The strongest output is a calibrated view: which codebase risks are material, which are normal engineering debt, which require pre-close clarification, and which should become post-close remediation work. That is more useful to investors than a generic pass or fail.

Get an independent view before code quality assumptions become valuation assumptions. Contact FoundationState to scope technical due diligence around source code quality, maintainability, security patterns and the delivery risks behind your next investment.

Frequently Asked Questions

Is source code review always part of technical due diligence?

No. Source code review should be scoped to deal risk. It is most useful when proprietary software quality, delivery speed, security posture or technical debt materially affect the investment case. In smaller or faster engagements, a buyer may prioritise architecture, infrastructure, access control, security hygiene and team interviews instead of direct repository review.

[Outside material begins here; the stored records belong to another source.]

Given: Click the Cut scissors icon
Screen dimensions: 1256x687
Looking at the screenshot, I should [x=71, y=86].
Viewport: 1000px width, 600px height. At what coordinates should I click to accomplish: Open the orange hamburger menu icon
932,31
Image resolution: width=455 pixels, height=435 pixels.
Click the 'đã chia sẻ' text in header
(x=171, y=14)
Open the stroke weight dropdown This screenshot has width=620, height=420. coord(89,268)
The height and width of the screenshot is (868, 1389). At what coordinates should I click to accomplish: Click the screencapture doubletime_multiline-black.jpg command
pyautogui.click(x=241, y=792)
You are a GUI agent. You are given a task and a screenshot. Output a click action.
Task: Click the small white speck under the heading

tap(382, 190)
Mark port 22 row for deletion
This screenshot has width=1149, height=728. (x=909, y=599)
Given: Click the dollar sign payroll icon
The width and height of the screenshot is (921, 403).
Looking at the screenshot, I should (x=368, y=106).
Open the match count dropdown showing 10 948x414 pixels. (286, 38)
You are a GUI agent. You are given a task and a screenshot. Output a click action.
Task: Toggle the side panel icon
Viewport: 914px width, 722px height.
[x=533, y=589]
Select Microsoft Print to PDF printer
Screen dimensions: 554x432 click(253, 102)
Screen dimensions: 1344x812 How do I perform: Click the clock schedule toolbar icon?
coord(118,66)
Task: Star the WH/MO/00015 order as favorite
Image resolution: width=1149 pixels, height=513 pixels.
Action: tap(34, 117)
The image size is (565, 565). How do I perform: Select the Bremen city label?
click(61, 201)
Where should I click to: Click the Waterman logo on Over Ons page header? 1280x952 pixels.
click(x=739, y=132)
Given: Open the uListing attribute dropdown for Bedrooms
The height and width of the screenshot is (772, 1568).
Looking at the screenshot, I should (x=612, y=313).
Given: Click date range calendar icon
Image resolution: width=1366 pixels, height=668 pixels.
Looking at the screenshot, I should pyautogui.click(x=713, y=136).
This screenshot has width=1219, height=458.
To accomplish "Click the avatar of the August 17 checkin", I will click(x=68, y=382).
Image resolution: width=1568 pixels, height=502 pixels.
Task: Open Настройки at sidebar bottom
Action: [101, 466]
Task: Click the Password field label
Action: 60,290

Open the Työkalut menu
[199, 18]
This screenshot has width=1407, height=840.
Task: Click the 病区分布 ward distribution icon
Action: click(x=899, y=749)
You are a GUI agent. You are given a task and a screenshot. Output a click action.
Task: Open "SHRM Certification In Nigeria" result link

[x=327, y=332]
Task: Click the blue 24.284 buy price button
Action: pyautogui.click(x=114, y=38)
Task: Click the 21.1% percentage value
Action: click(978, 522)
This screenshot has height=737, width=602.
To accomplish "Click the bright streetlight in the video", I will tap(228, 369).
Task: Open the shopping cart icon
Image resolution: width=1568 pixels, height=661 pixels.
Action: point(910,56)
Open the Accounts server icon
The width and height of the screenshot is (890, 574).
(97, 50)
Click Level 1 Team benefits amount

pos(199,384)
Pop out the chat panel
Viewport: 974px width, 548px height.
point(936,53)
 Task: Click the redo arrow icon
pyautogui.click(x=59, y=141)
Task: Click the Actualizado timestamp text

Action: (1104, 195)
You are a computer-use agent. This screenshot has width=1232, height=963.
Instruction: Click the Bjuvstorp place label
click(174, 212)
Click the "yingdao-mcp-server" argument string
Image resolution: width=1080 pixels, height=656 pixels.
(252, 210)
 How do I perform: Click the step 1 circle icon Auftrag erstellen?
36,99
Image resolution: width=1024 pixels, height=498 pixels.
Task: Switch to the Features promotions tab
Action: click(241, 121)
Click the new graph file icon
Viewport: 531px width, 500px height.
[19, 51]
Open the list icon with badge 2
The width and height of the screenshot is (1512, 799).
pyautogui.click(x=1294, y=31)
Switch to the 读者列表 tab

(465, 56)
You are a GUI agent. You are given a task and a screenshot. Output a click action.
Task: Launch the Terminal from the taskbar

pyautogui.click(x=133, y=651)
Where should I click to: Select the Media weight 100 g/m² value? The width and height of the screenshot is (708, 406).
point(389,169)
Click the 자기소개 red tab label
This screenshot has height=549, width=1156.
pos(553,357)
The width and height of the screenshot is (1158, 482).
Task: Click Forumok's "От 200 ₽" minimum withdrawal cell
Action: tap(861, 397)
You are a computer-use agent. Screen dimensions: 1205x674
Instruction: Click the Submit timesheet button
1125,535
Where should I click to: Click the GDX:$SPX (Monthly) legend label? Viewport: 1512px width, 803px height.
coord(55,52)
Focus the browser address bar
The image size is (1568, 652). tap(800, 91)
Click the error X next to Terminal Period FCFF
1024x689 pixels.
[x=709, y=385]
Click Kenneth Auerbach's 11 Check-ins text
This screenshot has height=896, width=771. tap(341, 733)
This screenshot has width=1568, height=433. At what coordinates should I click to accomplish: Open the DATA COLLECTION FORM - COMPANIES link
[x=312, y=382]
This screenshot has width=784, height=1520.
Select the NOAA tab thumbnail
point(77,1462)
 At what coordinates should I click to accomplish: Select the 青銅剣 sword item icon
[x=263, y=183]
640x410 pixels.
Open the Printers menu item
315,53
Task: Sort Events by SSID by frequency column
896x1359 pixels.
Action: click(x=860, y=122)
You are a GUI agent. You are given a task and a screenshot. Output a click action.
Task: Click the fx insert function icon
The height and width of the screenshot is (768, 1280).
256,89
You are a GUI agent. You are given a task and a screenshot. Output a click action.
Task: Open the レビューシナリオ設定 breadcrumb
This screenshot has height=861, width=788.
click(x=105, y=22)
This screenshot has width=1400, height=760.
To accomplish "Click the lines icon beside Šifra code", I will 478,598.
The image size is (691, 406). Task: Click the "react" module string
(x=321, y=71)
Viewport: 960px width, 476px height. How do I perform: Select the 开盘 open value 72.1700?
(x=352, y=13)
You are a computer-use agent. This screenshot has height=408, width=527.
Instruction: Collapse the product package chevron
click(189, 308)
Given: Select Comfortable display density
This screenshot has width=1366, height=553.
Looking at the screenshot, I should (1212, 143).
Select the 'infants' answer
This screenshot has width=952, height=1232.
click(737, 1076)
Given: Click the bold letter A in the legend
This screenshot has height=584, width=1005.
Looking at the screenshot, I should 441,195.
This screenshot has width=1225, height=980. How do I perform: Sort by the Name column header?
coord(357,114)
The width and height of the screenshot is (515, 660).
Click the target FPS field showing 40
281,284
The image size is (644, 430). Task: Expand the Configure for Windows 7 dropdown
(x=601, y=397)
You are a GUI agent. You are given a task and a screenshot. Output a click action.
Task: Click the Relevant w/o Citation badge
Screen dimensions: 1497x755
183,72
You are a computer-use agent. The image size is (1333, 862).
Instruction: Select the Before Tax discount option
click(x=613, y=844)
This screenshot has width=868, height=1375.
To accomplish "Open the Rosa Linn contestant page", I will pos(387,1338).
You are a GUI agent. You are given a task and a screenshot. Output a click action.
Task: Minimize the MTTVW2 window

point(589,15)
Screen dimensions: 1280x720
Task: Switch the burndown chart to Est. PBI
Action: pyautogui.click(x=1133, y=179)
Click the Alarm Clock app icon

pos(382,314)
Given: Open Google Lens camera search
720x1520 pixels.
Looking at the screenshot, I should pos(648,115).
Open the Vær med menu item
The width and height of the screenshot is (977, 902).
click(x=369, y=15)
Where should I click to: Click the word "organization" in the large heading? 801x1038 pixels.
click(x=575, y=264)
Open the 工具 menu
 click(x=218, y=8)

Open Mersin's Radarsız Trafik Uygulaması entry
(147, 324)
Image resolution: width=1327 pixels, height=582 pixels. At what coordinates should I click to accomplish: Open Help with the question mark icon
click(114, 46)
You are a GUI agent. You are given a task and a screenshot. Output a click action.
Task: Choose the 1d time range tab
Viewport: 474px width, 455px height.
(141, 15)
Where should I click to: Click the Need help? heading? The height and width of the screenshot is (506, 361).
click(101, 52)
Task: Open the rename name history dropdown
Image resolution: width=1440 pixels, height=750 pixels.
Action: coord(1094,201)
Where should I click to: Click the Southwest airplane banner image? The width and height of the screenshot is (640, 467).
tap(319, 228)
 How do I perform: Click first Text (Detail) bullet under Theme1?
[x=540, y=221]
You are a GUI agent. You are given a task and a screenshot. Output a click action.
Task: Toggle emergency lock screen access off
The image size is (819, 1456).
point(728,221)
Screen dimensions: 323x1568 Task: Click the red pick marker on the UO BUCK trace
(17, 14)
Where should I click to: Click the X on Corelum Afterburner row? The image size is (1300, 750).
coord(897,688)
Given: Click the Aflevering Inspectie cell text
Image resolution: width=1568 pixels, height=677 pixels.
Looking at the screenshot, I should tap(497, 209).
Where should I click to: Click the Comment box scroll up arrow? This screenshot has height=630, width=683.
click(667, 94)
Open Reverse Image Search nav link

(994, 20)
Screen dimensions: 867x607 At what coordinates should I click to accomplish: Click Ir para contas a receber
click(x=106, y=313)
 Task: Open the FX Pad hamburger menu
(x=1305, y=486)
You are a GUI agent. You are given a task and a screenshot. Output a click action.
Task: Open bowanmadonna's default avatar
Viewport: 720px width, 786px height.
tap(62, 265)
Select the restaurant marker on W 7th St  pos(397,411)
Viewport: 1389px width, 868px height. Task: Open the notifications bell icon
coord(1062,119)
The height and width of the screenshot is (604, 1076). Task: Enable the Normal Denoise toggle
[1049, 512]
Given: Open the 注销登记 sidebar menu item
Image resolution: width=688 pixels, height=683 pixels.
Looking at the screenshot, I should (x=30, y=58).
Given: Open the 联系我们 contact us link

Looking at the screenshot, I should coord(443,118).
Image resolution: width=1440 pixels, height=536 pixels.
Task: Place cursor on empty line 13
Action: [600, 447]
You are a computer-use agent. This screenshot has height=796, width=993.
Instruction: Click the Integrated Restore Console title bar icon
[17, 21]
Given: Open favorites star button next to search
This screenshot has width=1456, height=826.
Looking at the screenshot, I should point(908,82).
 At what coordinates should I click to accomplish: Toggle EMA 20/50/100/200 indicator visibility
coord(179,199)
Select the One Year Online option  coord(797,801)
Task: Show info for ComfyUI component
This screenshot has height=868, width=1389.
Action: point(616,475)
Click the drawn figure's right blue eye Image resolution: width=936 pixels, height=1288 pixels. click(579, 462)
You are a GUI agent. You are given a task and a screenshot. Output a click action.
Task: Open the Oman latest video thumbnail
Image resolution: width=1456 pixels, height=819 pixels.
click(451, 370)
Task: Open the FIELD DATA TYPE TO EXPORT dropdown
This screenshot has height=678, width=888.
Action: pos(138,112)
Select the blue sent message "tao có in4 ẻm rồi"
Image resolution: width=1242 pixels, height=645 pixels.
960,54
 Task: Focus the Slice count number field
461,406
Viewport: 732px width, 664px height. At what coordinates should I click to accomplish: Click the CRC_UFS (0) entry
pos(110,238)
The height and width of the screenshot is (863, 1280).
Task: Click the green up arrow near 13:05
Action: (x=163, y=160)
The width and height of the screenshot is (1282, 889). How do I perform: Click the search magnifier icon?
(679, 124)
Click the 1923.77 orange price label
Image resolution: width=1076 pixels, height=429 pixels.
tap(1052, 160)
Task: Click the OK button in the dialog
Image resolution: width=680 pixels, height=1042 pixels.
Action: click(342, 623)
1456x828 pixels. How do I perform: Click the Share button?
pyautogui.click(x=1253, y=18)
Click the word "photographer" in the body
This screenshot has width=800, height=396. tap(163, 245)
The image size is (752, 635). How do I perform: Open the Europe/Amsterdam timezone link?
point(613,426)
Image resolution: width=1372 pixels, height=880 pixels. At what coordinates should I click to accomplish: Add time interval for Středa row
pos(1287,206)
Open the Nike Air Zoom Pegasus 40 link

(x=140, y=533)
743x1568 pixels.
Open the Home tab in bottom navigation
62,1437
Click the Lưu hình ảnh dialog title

How is code confidentiality protected during review?

Confidentiality is usually protected through read-only access, time-limited permissions, clean-room review, supervised walkthroughs or reviewer-only access. Reports should describe risks and remediation implications without exposing unnecessary proprietary code. The process should be agreed before access is granted, with legal protections and practical controls aligned to transaction sensitivity.

What does bad code look like to a reviewer?

Bad code in diligence is code that creates commercial risk: unclear boundaries, fragile change paths, limited tests, security shortcuts, stale dependencies, duplicated logic, undocumented critical flows or reliance on one developer's knowledge. It is not simply code that uses an unfashionable framework or a style the reviewer personally dislikes.